2019/3/12付 日本経済新聞 夕刊

進学や就職、単身赴任などで、春から一人暮らしを始める人は多いだろう。誰しも不慣れな土地の新生活は心細いもの。万が一、知人や友人ができる前に自然災害が起きたら――。考えるだけで、不安が増すはずだ。

安心して単身生活を送るためにも、引っ越しの荷物には防災用に備蓄できる加工食品を入れることを強くおすすめしたい。地震や水害など自然災害は、全国どこでも起きる可能性がある。いつ発生するのかの予測も極めて難しい。

ポイントは、常温保存できる食品から、普段食べ慣れているものや好みの食べ物を選ぶこと。災害用だからと難しく考える必要はない。お気に入りの食べ物が手元にあるだけで、被災して大きなストレスを受けたときでも気持ちがホッと和らぐはずだ。

メインのおかず用なら、肉や魚などたんぱく質の缶詰とドライパックの食材を備えておくと、混ぜるだけですぐに完成する。イカの味付け缶と大豆ドライパック缶、ひじきドライパック缶を混ぜれば「イカと大豆とひじきの煮物風」。ラップをかけて電子レンジで温めてもよいが、常温のままでもおいしい。好みでおろししょうがやかつお節をかけてもよい。

イカの代わりになるのは、サバの味噌煮缶や牛肉の大和煮缶など。日ごろから臨機応変に調理していると、もしもの時も手元の食材を有効に活用できる。災害時は、器やボウルを使わずポリ袋に具材を入れて混ぜるのがお薦めだ。

ドライパックとは缶の中で素材を蒸しあげる製法のこと。栄養とうまみがそのまま詰まっていて、素材本来の食感や風味が楽しめる。開けてすぐに食べられて、時短調理の素材としてもってこいだ。
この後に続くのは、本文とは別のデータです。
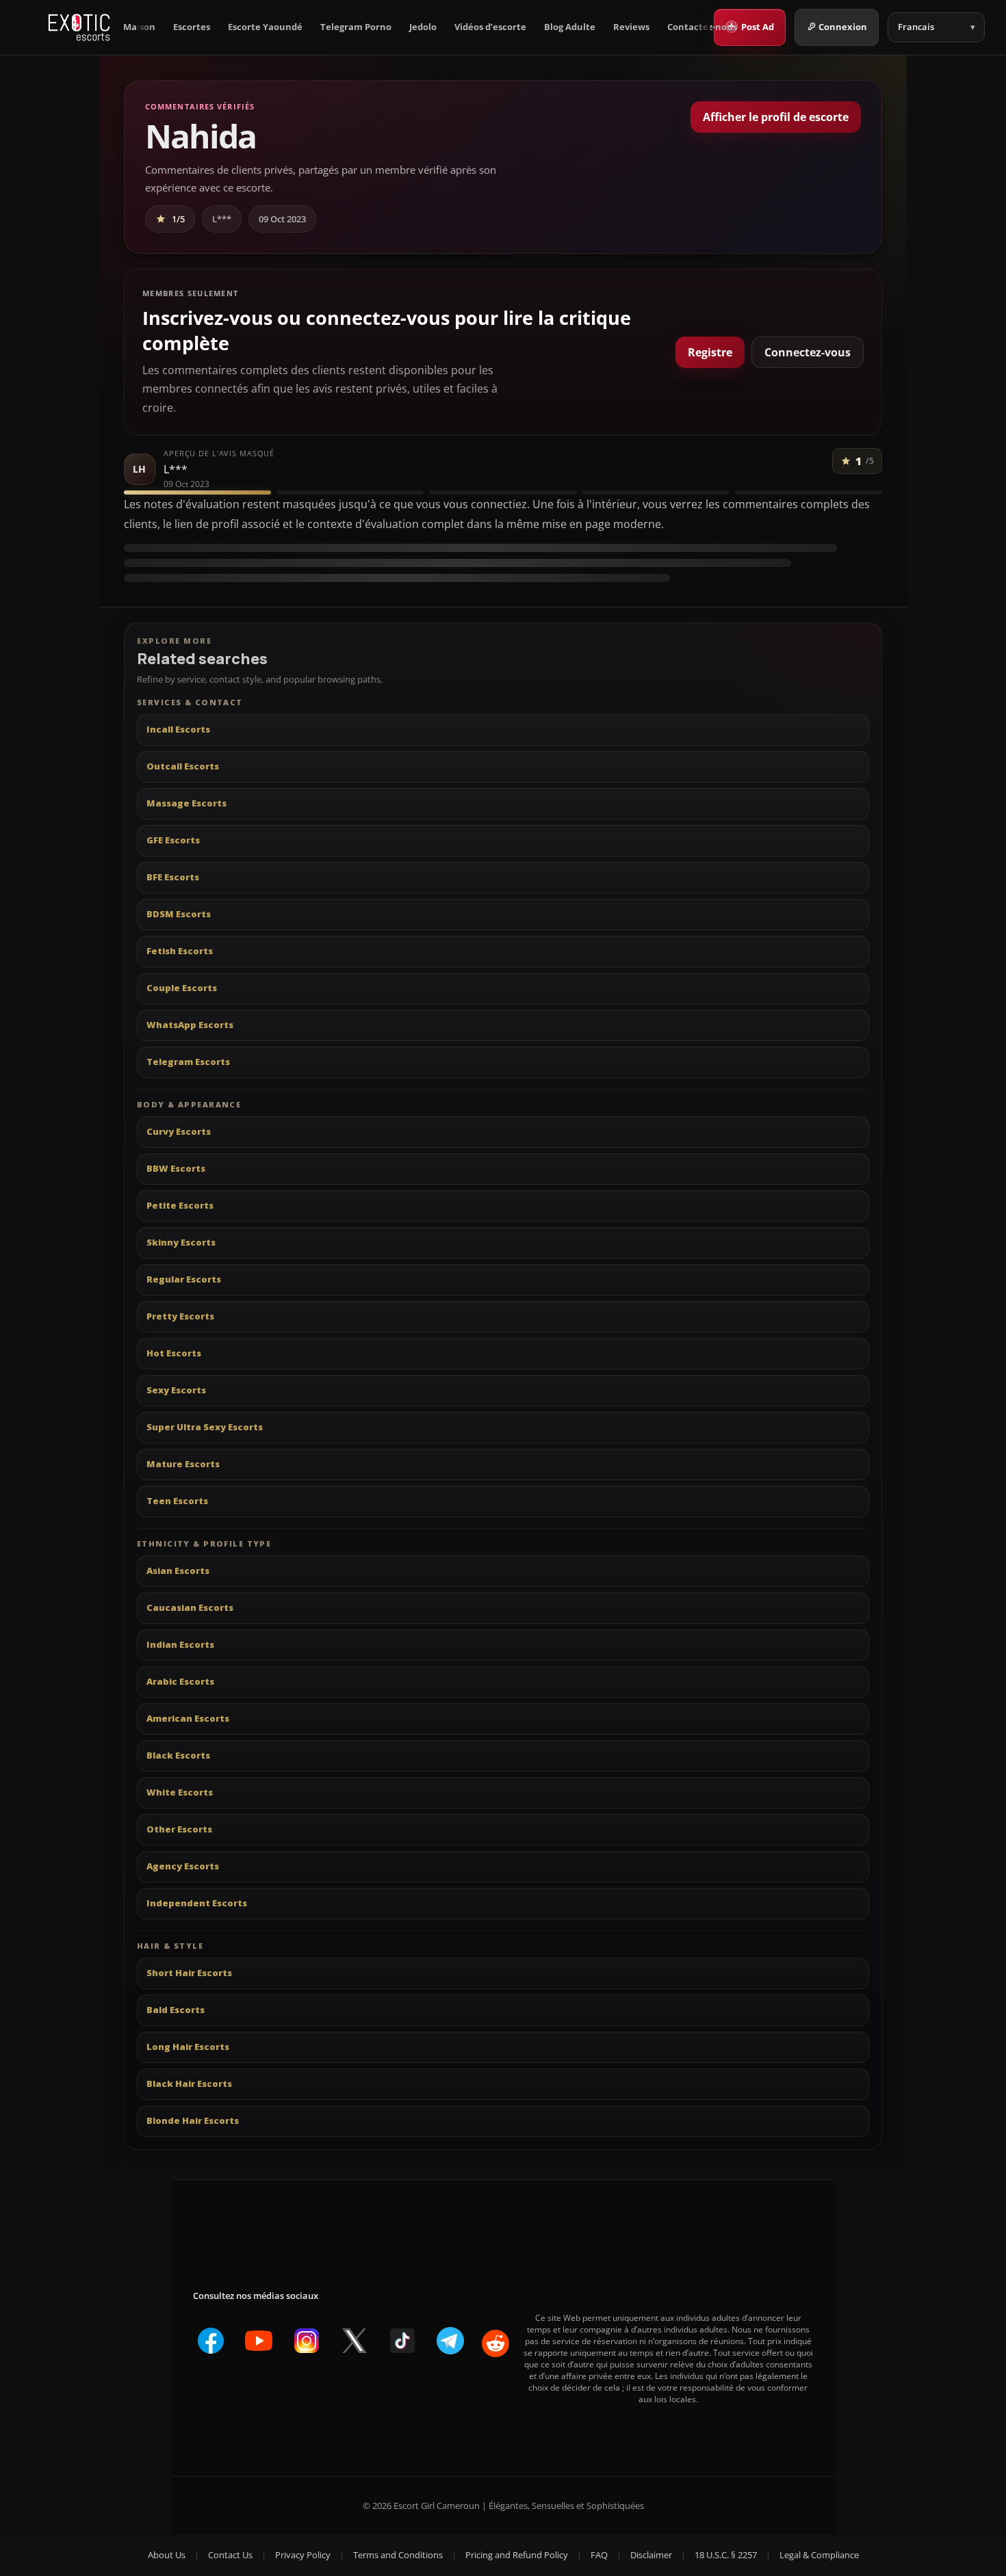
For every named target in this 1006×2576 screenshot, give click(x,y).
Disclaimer (651, 2555)
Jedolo (423, 27)
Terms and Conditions (398, 2555)
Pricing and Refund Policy (516, 2555)
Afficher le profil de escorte (776, 116)
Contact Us (230, 2555)
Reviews (631, 27)
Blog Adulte (569, 27)
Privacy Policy (303, 2555)
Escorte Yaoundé (265, 27)
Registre (710, 352)
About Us (166, 2555)
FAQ (599, 2555)
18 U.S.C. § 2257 (726, 2555)
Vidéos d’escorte (490, 27)
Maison (139, 27)
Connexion (842, 27)
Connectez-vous (807, 352)
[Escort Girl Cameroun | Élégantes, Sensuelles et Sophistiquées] (79, 27)
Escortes (191, 27)
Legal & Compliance (819, 2555)
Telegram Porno (355, 27)
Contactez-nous (702, 27)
私は大豆とひじき、ミックスビーンズ、コーンのドライパックを常備している。一人暮らしをすると野菜が不足しがち。常温保存できる野菜が家にあると安心だ。

備蓄の食品は自然災害が起こったときだけでなく、突然の病気やケガ、感染症などへの備えにもなる。かつてぎっくり腰で2週間動けずにいたときは、備蓄食品が家にたくさんあったおかげで本当に助かった。
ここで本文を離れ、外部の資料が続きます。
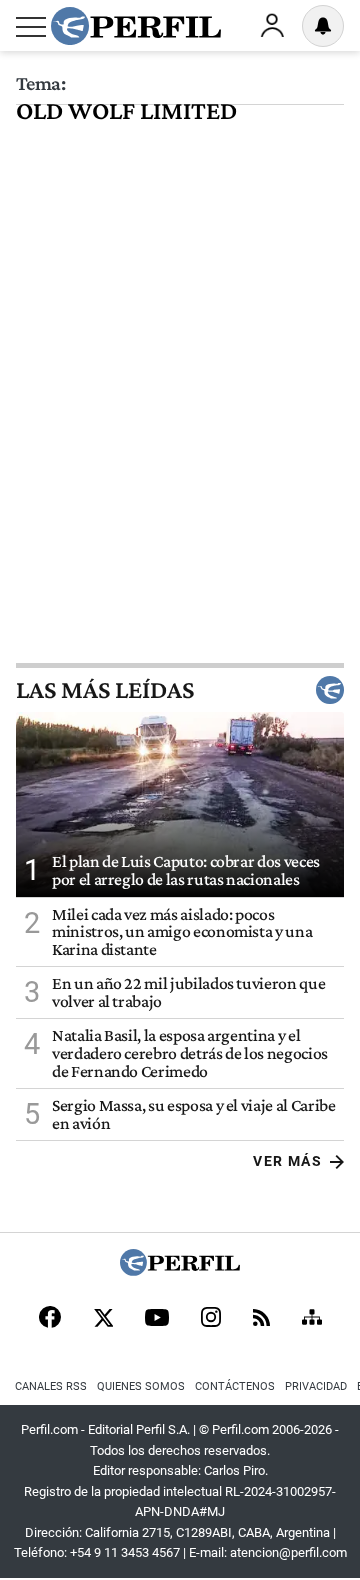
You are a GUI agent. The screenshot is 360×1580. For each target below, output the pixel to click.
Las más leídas (105, 690)
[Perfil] (180, 1270)
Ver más (287, 1161)
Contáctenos (235, 1386)
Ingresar (272, 26)
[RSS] (261, 1319)
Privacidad (316, 1386)
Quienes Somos (141, 1386)
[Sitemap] (312, 1319)
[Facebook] (50, 1319)
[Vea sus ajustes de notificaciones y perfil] (323, 26)
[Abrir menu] (31, 27)
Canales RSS (51, 1386)
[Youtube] (157, 1319)
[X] (103, 1319)
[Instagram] (211, 1319)
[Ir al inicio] (136, 26)
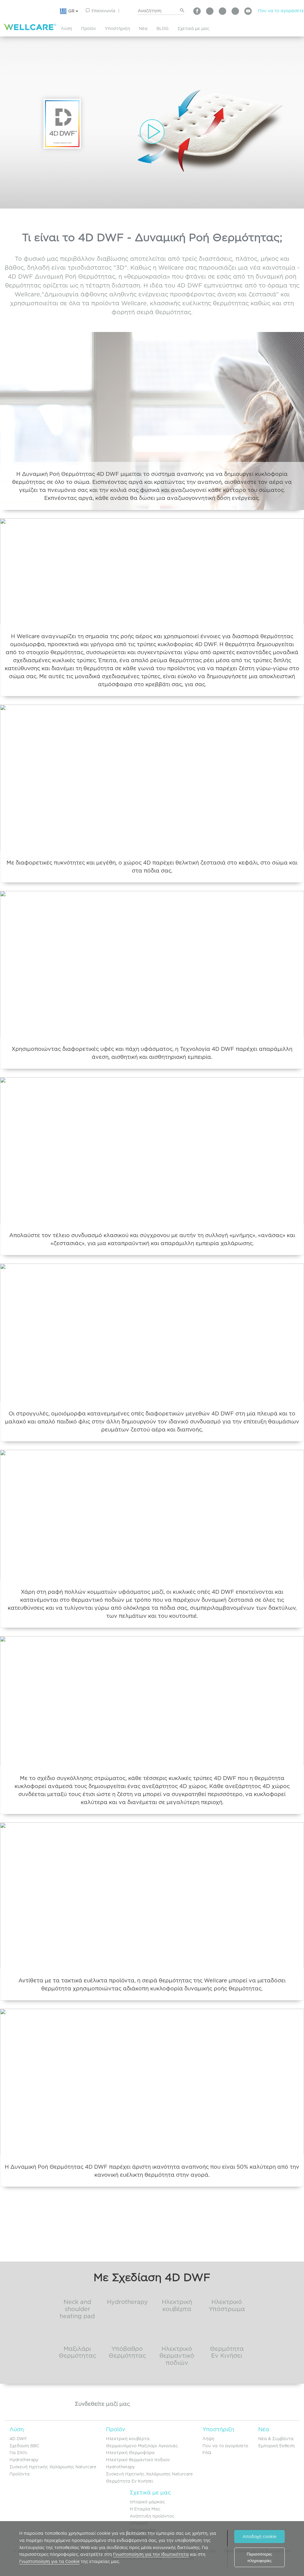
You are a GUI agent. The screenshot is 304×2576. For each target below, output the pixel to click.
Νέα (143, 28)
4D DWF (18, 2438)
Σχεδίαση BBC (24, 2445)
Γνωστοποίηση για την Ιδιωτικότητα (151, 2554)
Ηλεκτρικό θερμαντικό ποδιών (138, 2459)
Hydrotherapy (24, 2459)
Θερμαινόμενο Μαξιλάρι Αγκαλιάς (142, 2445)
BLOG (162, 28)
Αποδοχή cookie (259, 2536)
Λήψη (208, 2438)
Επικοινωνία (103, 10)
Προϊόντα (20, 2474)
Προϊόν (88, 28)
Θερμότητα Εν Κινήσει (129, 2481)
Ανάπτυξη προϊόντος (152, 2516)
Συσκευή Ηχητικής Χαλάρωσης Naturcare (53, 2466)
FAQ (206, 2452)
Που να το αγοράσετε (281, 10)
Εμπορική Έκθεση (276, 2445)
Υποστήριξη (117, 28)
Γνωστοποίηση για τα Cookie (49, 2561)
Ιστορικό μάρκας (147, 2501)
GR (72, 10)
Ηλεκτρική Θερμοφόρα (130, 2452)
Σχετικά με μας (193, 28)
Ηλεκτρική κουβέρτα (128, 2438)
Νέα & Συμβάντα (276, 2438)
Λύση (66, 28)
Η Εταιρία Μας (145, 2509)
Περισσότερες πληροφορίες (259, 2557)
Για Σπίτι (18, 2452)
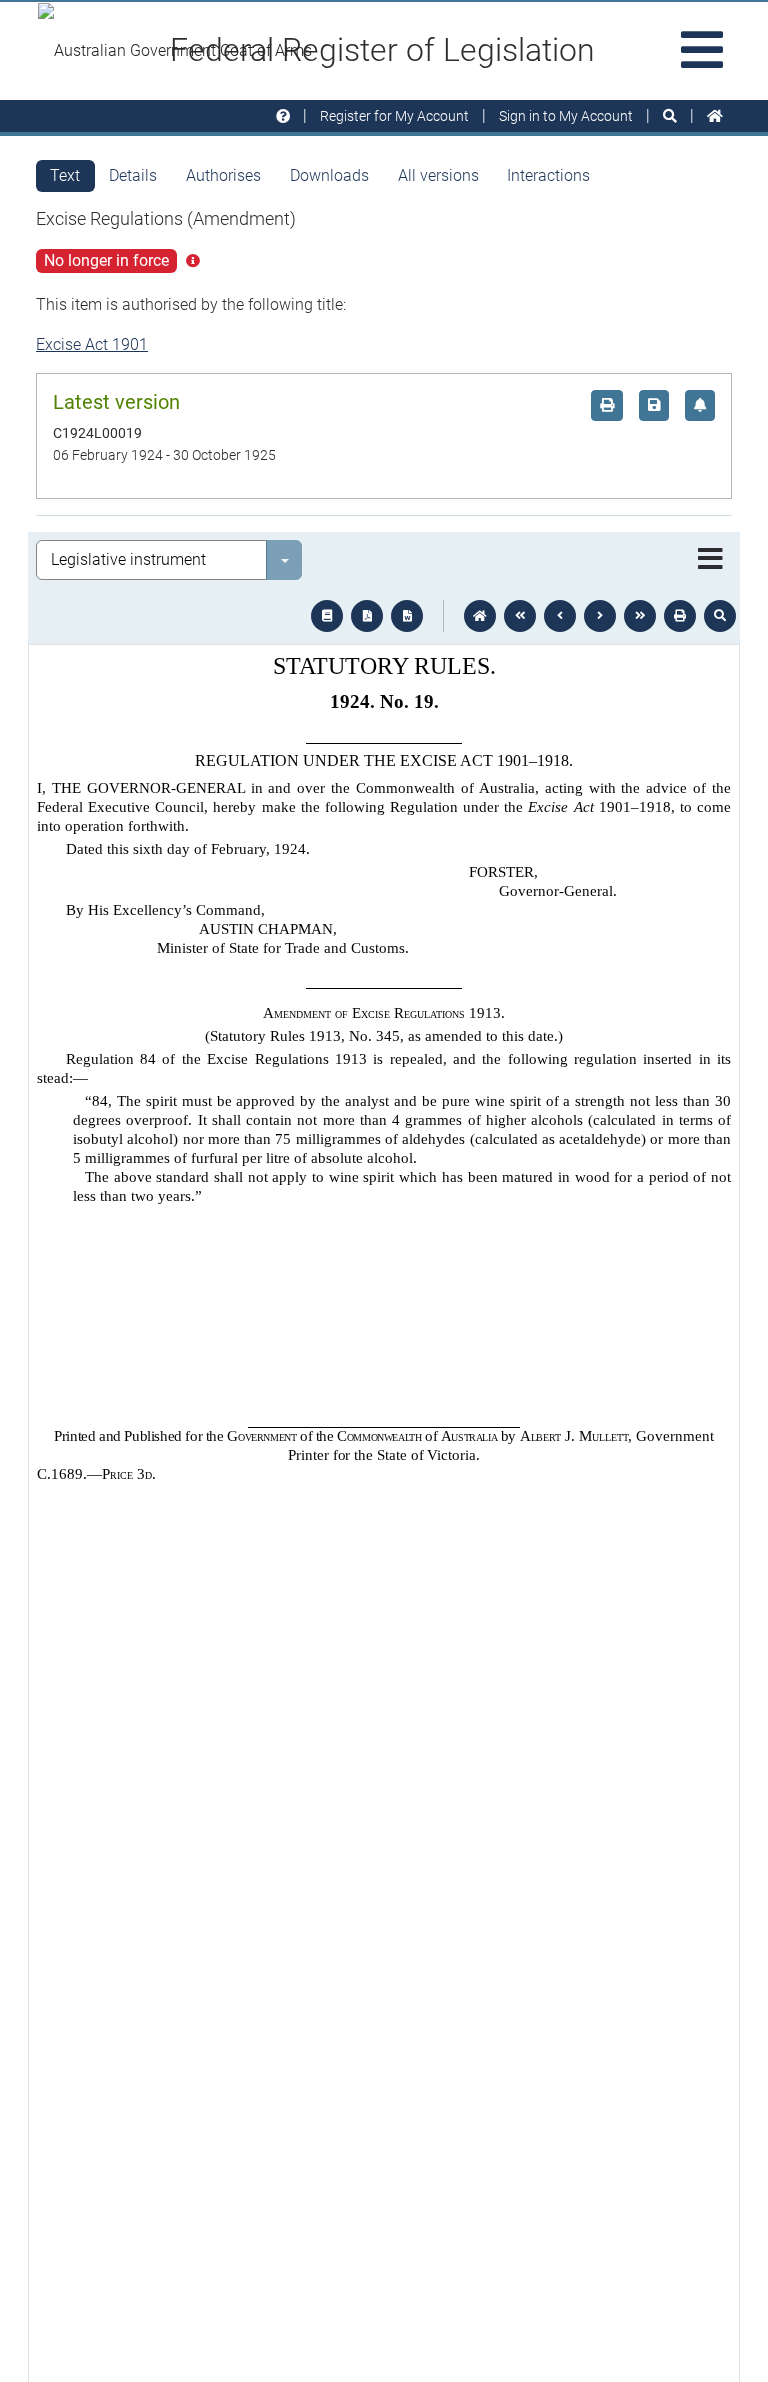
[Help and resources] (283, 116)
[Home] (715, 116)
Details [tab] (133, 175)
家の近くにお店がある人も、もしもの時に備えて自宅には何かしら保管しておきたい。フルーツやみつ豆の缶詰など甘味系も、おやつとして重宝する。ただ、長期保存できるからと、しまいこむのは本末転倒だ。缶詰の賞味期限は一般的に3年が目安。くれぐれも使うことを忘れないようにしよう。

今泉マユ子(いまいずみ・まゆこ)
1969年生まれ。管理栄養士として企業の社員食堂、病院や保育園に勤務。缶詰やレトルト食品を使った時短レシピのアレンジのほか、防災食アドバイザーとしても活躍。